Six minutes.
That’s how long students Emily Davis and Drew Matlock had to persuade a room full of London insurance executives that they had a viable solution to one of the industry’s most urgent challenges: artificial intelligence risk.
The clock and pressure were real. And the client—Willis Towers Watson (WTW), one of the world’s largest insurance brokers—was serious about hearing actionable solutions.
“In a six-minute presentation, you can’t go deep into the weeds,” Davis said. “You have to be clear about what matters.”
The real-world opportunity for the two Iowa seniors came about thanks to Jim Lewis’ Insurtech Innovation course. Lewis is the executive director of the Vaughan Institute for Risk Management and Insurance at Tippie and was responsible for planning and guiding the two-week study abroad experience.
The presentations were at Lloyd’s of London—the centuries-old marketplace that helped formalize modern insurance—as well as Lloyd’s Lab, its innovation arm that connects startups with global carriers and brokers. Lewis framed the experience as a journey “from the birth to the future of insurance.” Prior to the student presentation, WTW leaders had delivered a “reverse pitch,” outlining real pain points facing their organization including the increasingly complicated question of how to insure AI systems that don’t behave as expected.

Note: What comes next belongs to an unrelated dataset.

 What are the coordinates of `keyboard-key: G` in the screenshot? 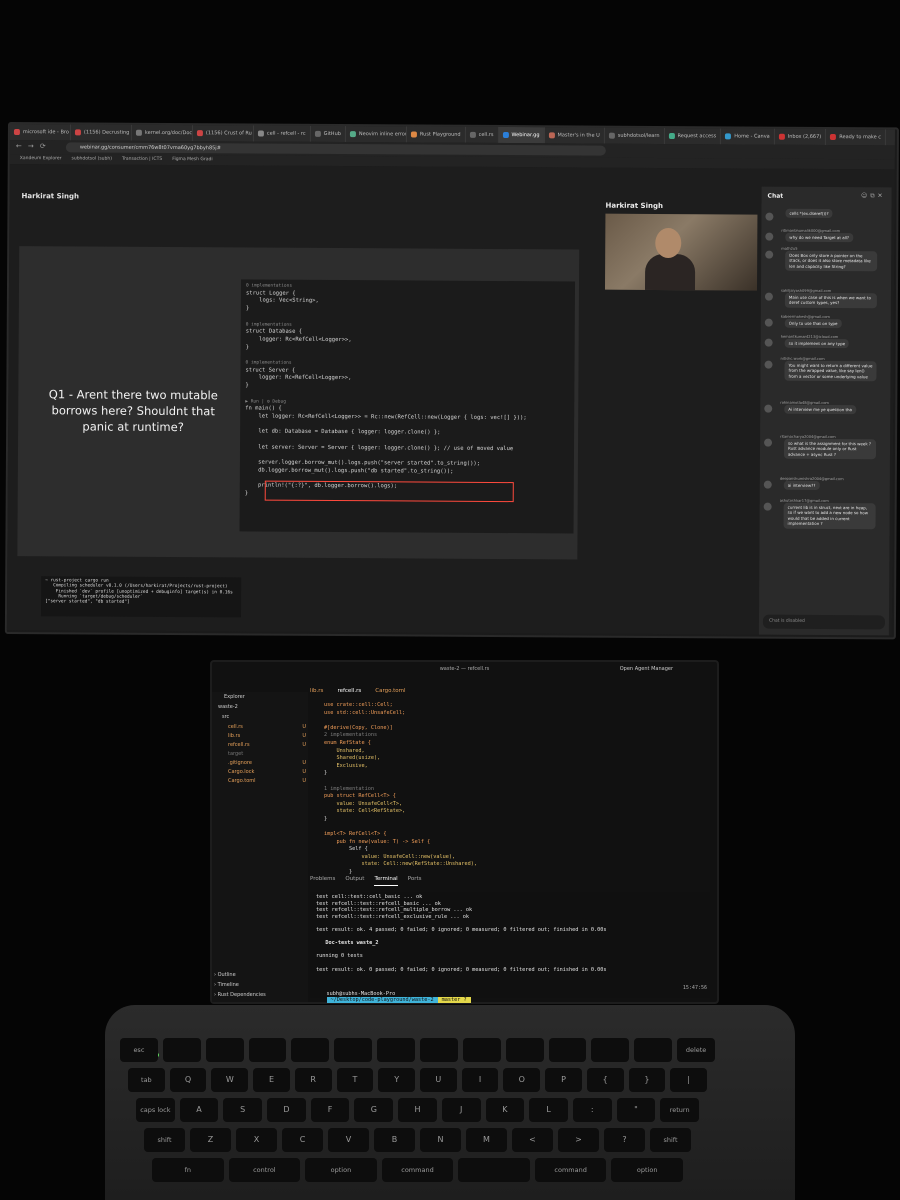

AI is already embedded in many business operations. But as WTW leaders explained, it’s created a gray area in insurance coverage. Traditional cyber policies cover clear failures—hacks, outages, system breakdowns—but AI presents a different challenge.
Matlock said AI could start hallucinating orders or misrouting transactions and technically still be “working” but force the business to shut down temporarily. Shutdowns mean lost revenue and unhappy customers, even if the system never technically “failed.”
“That’s where specialized AI coverage comes in,” Matlock said.
These gray areas are not implausible hypotheticals. They are questions that many companies adopting AI systems are now facing, and why WTW asked for advice.
The Tippie students’ recommendation for traditional insurance companies like WTW centered on identifying and partnering with emerging insurtech companies who have more specialized knowledge of AI risk.
For Matlock, the experience gave him a confidence boost.
“They wanted to hear from us. It was a genuine exchange of ideas,” he said.
Adrian Willmott, head of risk advisory, industry and sales for WTW, said the students demonstrated a sophisticated understanding of emerging risk and will be well-equipped to help the industry tackle these evolving problems when they enter the workforce.
“The moment they engage with real-world risk challenges—whether that’s cyber pricing, climate risk, or the complexities of algorithmic underwriting—they stop learning about the industry and actually start working in it,” Willmott said.
Insurance sits at the center of economic resilience, but it faces both a talent shortage and rapid technological disruption, according to Lewis.
“Soon, AI-related risks will be increasingly insurable, and we need people in the industry who understand both risk and innovation,” he said. “If our graduates can strategically deploy AI—understanding how to evaluate it, implement it, and de-risk it—they’ll become future leaders.”
This article appeared in the 2026 issue of Exchange magazine.